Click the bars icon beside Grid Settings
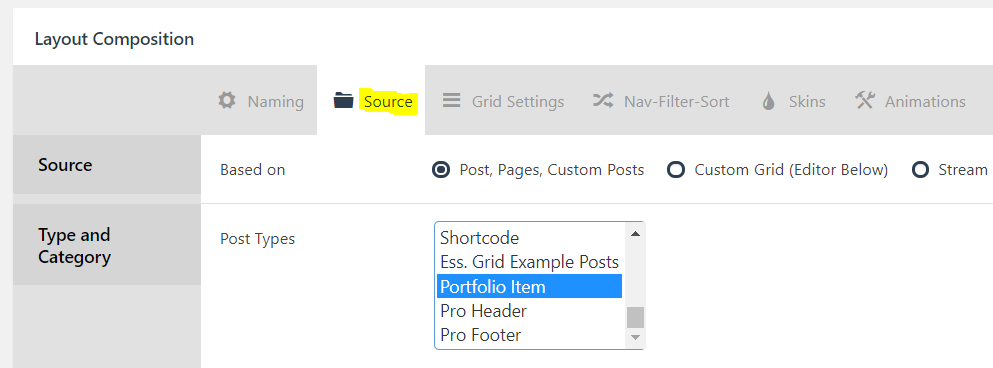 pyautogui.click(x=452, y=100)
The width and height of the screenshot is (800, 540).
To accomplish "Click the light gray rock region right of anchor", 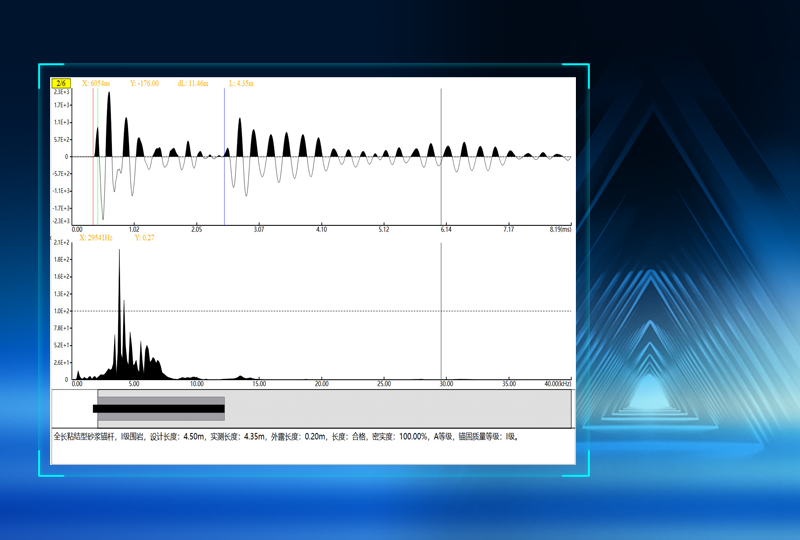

○ ○ ○ ○

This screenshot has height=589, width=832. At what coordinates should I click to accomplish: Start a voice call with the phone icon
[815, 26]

○ ○ ○ ○

§ How to complete this task
Output exactly the lines above, beginning at the one with "Click the bars icon beside Grid Settings" and stopping after the one with "the light gray". Pictures are to be omitted.

§ Exercise response
Click the bars icon beside Grid Settings
 pyautogui.click(x=452, y=100)
The width and height of the screenshot is (800, 540).
To accomplish "Click the light gray rock region right of anchor", 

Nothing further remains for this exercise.